Text extract
········

# Experienced Bluewater Fisherman Looking for Ride



## FishFighter92 (Jul 10, 2012)

Hey Guys!

My parents recently sold our offshore boat and I am home in Destin looking for someone who might have a spot available for a bluewater trip in the next 2 weeks. I would love to catch a ride on a boat and go put some blood on the deck with y'all! I have money to pay my way and I am available pretty much every day for the next couple weeks since I am waiting to hear back from a job in Atlanta that I have been interviewing for. 

I have experience with all the basic trolling stuff, live baiting blue marlin, and fishing around the rigs on overnighters! I would definitely be down to help teach you what I have learned in my time out there, as well as learn how you guys do things on your boat! I have all the trolling equipment and can bring whatever I need with me.

Send me an email or reply to this thread if you've got a spot! [email protected]


----------



## k-dog (May 15, 2013)

You have any good numbers ??? Might be going out next thursday if weather is good


----------



## FishFighter92 (Jul 10, 2012)

Hey Kdog! I do not have any bottom fishing numbers, but I can use Hiltons charts to find out where the best place to catch pelagic species will be.


----------



## NOsaints (Aug 8, 2011)

shoot me a text... i sent u an email


----------



## FishFighter92 (Jul 10, 2012)

Have had two great trips with members from the forum!!


----------

········

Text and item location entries
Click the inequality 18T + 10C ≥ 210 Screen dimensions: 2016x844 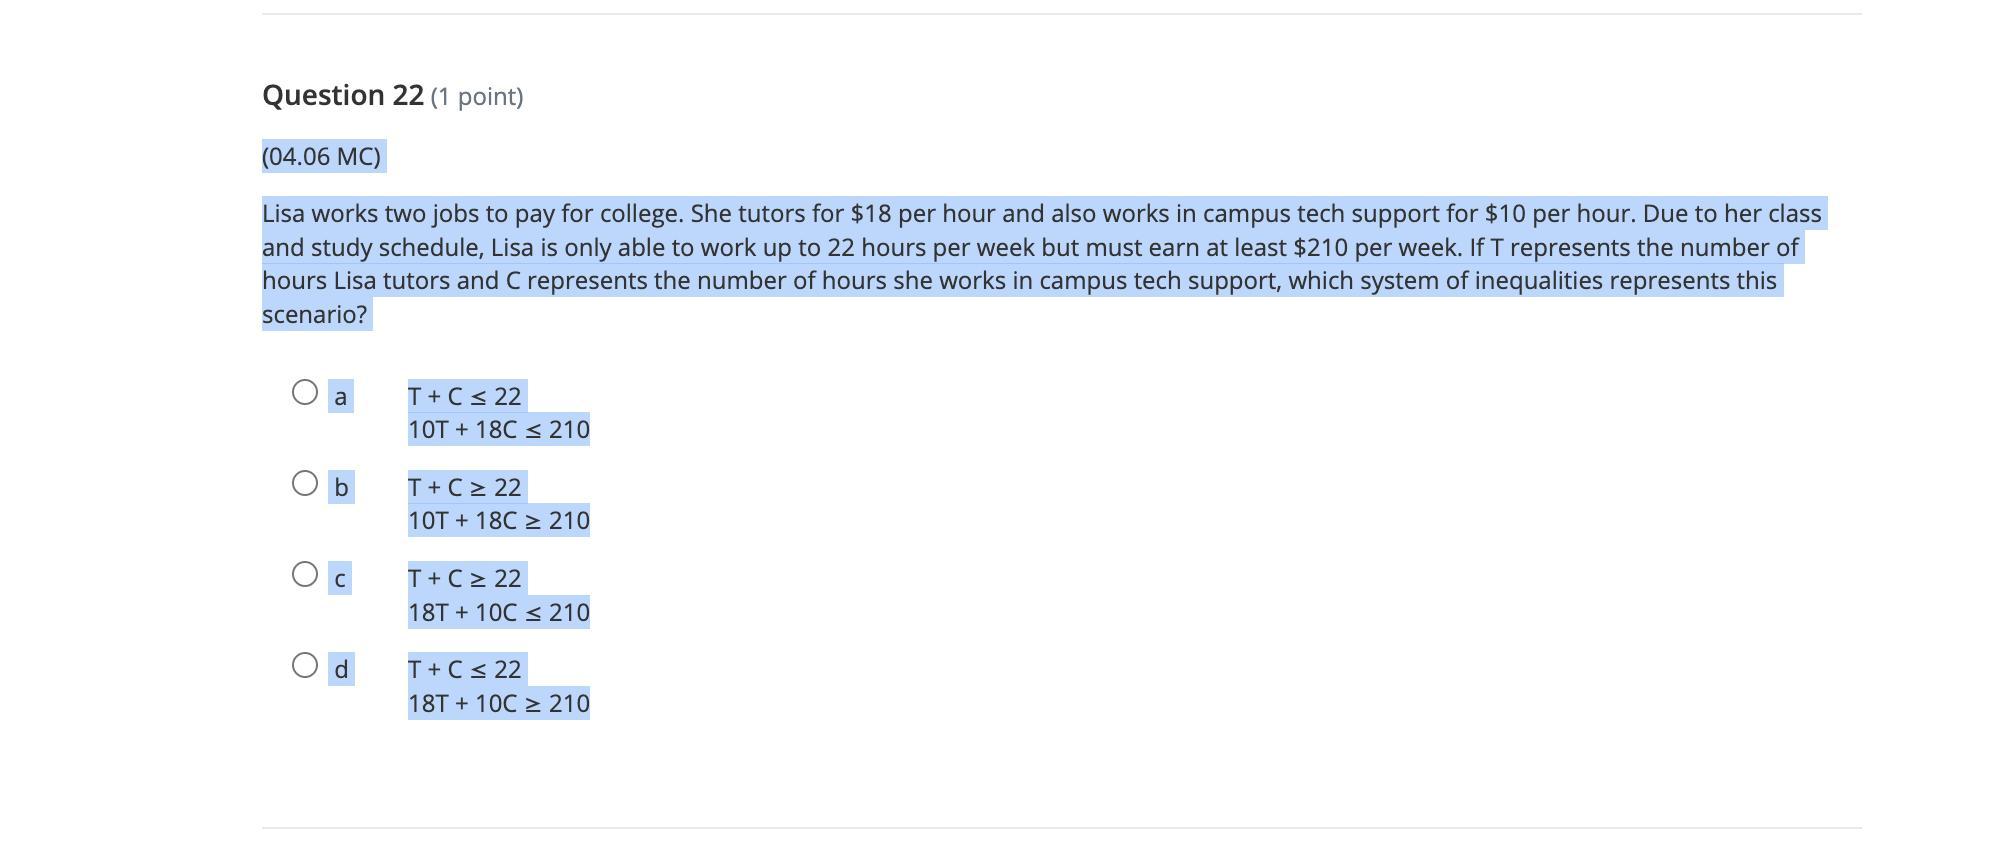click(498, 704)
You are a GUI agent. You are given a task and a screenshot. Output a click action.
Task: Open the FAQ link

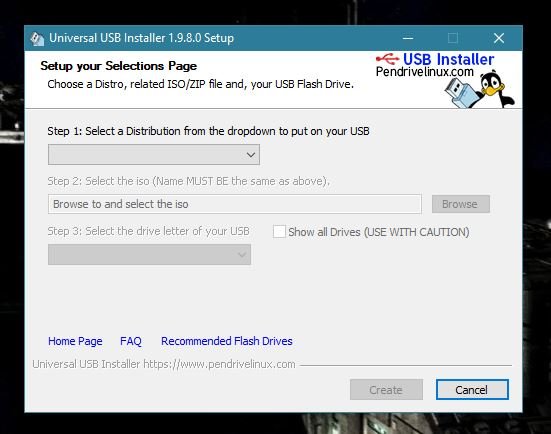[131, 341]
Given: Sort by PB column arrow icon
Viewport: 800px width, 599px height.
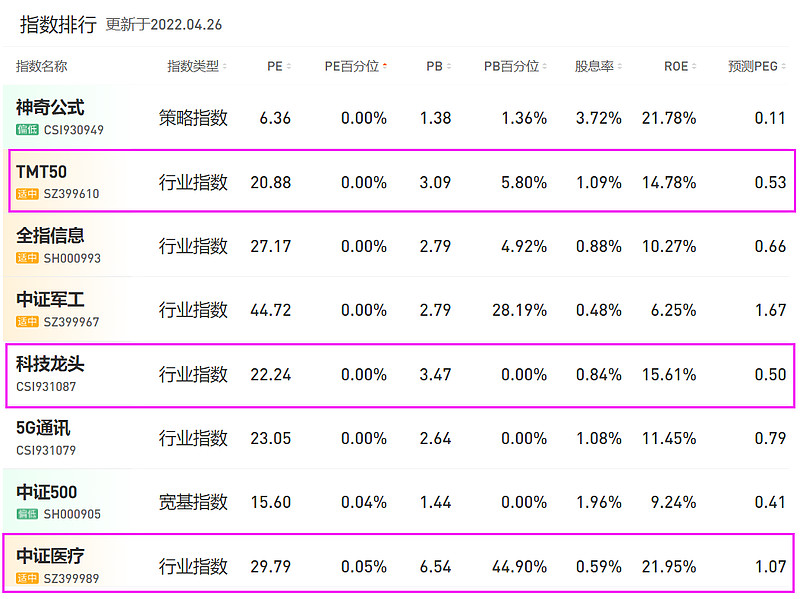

········

Task goal
Rewrite the bluewater fishing thread from "I have experience" to "need with me.", updating "overnighters" to "overnight trips".

Expected answer
I have experience with all the basic trolling stuff, live baiting blue marlin, and fishing around the rigs on overnight trips! I would definitely be down to help teach you what I have learned in my time out there, as well as learn how you guys do things on your boat! I have all the trolling equipment and can bring whatever I need with me.